The International Organization for Standardization (ISO) develops standards that help countries meet mutual goals related to safety, environment and industry. ISO 14644 covers clean rooms and other clean areas, such as those found in laboratory and precision manufacturing applications. This standard not only sets limits on the amount of pollutants or particulates within a clean room, but also includes guidelines for measurement, design, and operation. While ISO 14644 is not a law in and of itself, many countries have adopted this standard as part of official legal codes. In non-regulated areas, organizations may rely on this standard to help them ensure proper clean room conditions, even if this compliance is not required by law.
A set of agreed upon standards for clean rooms makes it easier for countries to trade in products related to health care, medicine, and very high-end or sensitive products. In 1999, the ISO developed ISO 14644-1, which served as a basic way to define clean room conditions. ISO 14644 Section Two was released the next year, with numerous additional sections released over the next decade. These added sections were designed to clarify or refine the original ideas and standards laid out in ISO 14644.

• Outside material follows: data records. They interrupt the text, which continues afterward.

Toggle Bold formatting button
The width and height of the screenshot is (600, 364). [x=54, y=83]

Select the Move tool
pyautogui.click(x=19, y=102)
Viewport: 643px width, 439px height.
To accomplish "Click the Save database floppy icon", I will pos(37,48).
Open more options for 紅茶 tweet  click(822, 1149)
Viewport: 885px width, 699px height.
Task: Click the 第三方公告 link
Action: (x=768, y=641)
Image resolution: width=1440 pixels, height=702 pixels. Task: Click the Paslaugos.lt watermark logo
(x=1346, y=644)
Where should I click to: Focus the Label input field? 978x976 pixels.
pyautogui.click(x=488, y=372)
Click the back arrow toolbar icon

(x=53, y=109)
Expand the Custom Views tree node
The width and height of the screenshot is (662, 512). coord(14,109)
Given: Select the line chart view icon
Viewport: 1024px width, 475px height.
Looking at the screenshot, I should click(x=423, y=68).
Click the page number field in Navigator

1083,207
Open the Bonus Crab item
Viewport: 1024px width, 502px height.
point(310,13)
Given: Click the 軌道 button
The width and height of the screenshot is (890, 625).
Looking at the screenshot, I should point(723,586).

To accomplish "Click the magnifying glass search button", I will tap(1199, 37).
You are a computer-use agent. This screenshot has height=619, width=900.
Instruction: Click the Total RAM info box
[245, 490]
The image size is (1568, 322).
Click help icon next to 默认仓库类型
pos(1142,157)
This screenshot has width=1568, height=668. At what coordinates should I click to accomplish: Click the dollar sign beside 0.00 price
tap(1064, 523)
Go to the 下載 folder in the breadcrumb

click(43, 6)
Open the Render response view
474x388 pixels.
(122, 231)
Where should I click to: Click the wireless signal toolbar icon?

The very first release of ISO 14644 was meant simply to define what a clean room should be. This publication set specific maximum levels of pollution or particulates within these spaces. The standard measures both concentration, or particles per cubic meter, as well as type and size of these particles. Certain materials that are more dangerous may be restricted more severely than less dangerous substances.
Section Two of ISO was created to help organizations more accurately measure concentrations of particulates. It includes both acceptable testing techniques and how these tests should be carried out. This section also covers certification and compliance paths.
ISO 14644 Section Four addresses clean room design and construction techniques. It advises users on proper ventilation, as well as materials and layouts. Section Five covers how these rooms should be operated to maintain a sterile, clean environment. It addresses maintenance and cleanup, as well as safe attire and preventative measures for workers in and around these spaces.
As the ISO received feedback on ISO 14644, it released several more documents as part of this standard. Section Six simply helps to define terms used in the document to give readers a better understanding. Later sections cover enhanced or specialty applications that are not addressed in earlier releases.